Los trajes de los toreros —chaquetillas bordadas con hilos de oro, pantalones ajustados, medias rosas, montera negra— parecían salidos de otro tiempo. Había algo de ceremonia religiosa en su vestuario: cada lentejuela brillaba como si tuviera que distraer del hecho principal, de que frente a ellos estaba un animal dispuesto a morir.
El clarín sonó otra vez. Ingresaron los picadores, montados sobre caballos blindados con vendas y protecciones rígidas. Con la lanza, puyaban al toro en el lomo, un acto que arrancaba más abucheos que aplausos. No porque la gente no quisiera ver sangre, sino porque el exceso arruinaba el espectáculo. La multitud pedía que se fueran rápido, que no quebraran demasiado al toro.
El turno llegó para los banderilleros. Con saltos acrobáticos clavaron cuatro pares de palos de colores en la espalda del animal. Era un acto de precisión y elegancia, pensado para encender al toro después de los castigos anteriores. La plaza rugía con cada banderilla incrustada, mientras la sangre oscurecía el pelaje del animal.
El ruedo se transformaba en un escenario de miradas. El matador, erguido, sostenía la muleta con un temple casi teatral; el toro, con los ojos encendidos, lo seguía con una mezcla de furia y desconcierto. Entre ambos se tejía un diálogo sin palabras, hecho de pasos medidos, giros bruscos y respiraciones contenidas.

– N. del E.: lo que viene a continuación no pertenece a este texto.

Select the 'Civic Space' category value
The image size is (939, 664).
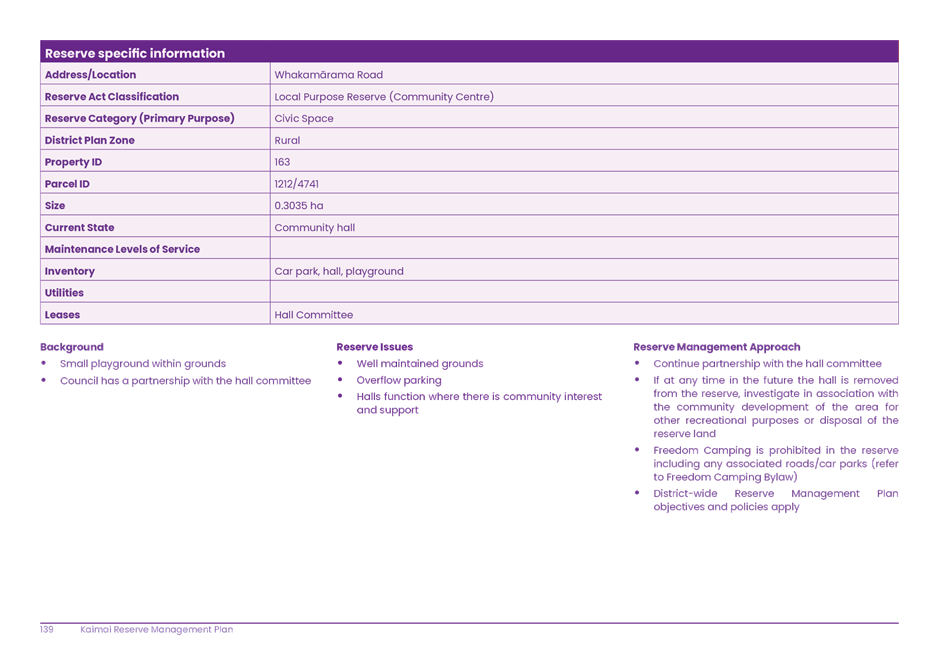pos(304,119)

Cuando el torero gritaba con voz seca, el animal respondía con embestidas que parecían entendimientos, como si esa tensión fuera un idioma secreto que solo ellos compartían. El público, mientras tanto, oscilaba entre el silencio reverente y el rugido de un “olé” prolongado, que hacía vibrar hasta los muros de la plaza. Era un instante en que la muerte parecía una posibilidad suspendida, pero también un pacto tácito entre hombre y bestia.
La estocada fue el clímax. El matador se cuadró, espada en alto, y se lanzó hacia el pecho del toro. El acero entró de lleno. El animal, aún de pie, brotó sangre a borbotones por la nariz y la boca, hasta que cayó de rodillas.
Un puntillero, como dictan las reglas, le clavó un cuchillo corto en la cabeza para terminar la agonía. El toro quedó inerte.

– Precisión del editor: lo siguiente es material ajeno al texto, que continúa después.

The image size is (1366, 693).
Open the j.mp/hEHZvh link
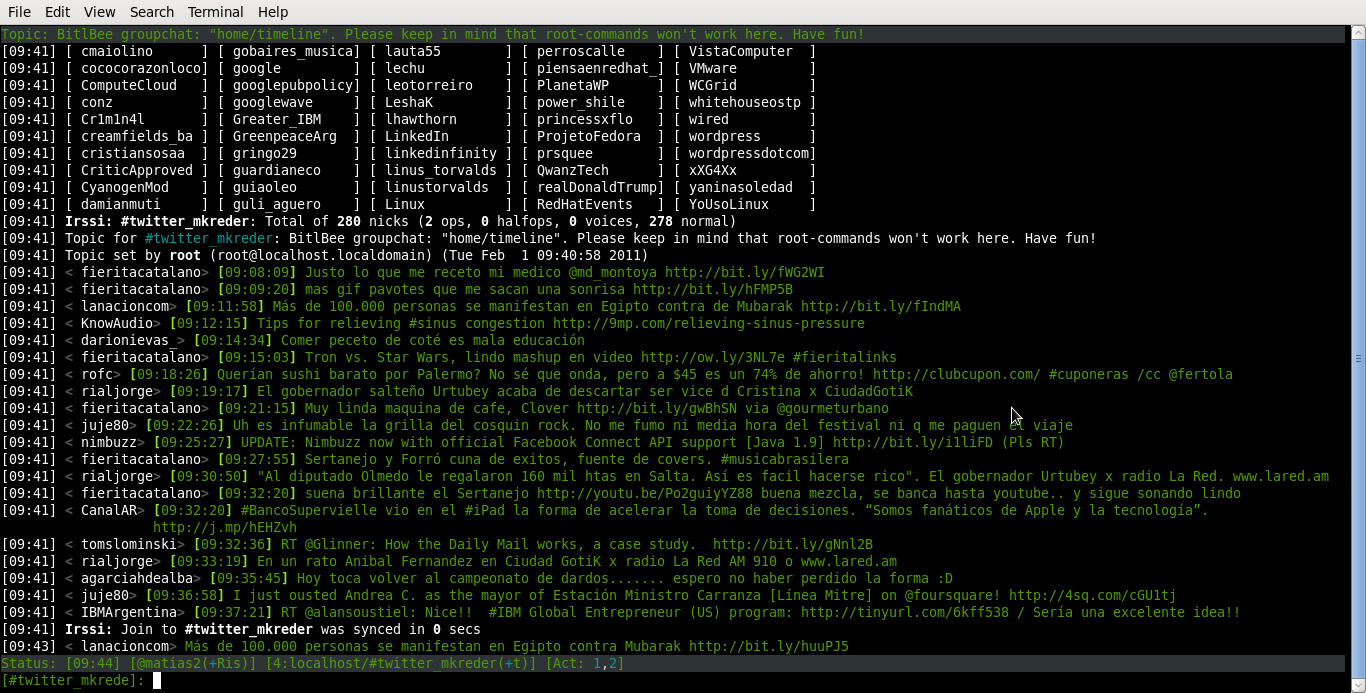224,527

Entonces vino la celebración: La banda tocó con fuerza, los donantes del toro entraron con cajas de cerveza y bañaron al animal muerto en espuma, posando sonrientes junto al cuerpo. Después, dos toros robustos arrastraron el cadáver fuera del coso, en medio de aplausos y música.
Pero lo que ocurre afuera es distinto. Allí, el toro era degollado para desangrarlo. En ese instante, la familia donante bebía vasos de la sangre caliente, convencidos de que así absorbían la juventud del animal. Una práctica que se repetía entre risas, pasos en falso y supersticiones heredadas. El cuerpo, después, era pisoteado hasta quedar seco.

La corrida seguía. El público regresaba a su asiento, ya con la expectativa del siguiente toro. Aquí no hay descanso: La tradición exige tres días de corridas, con toreros nacionales e internacionales, caballos que bailan con elegancia y cuadrillas que cumplen con rigor cada paso del ritual. Todo en honor a la Virgen de las Nieves, patrona de Coracora.

Lo que ocurre en la plaza es un espectáculo contradictorio: es fiesta y es muerte, es devoción y es crueldad, es sangre que corre junto a cerveza que espumea. Una costumbre que, aunque polémica fuera, aquí sigue intacta. En esta sierra sureña, cada agosto, la música de la banda y el último resoplido del toro suenan al mismo tiempo.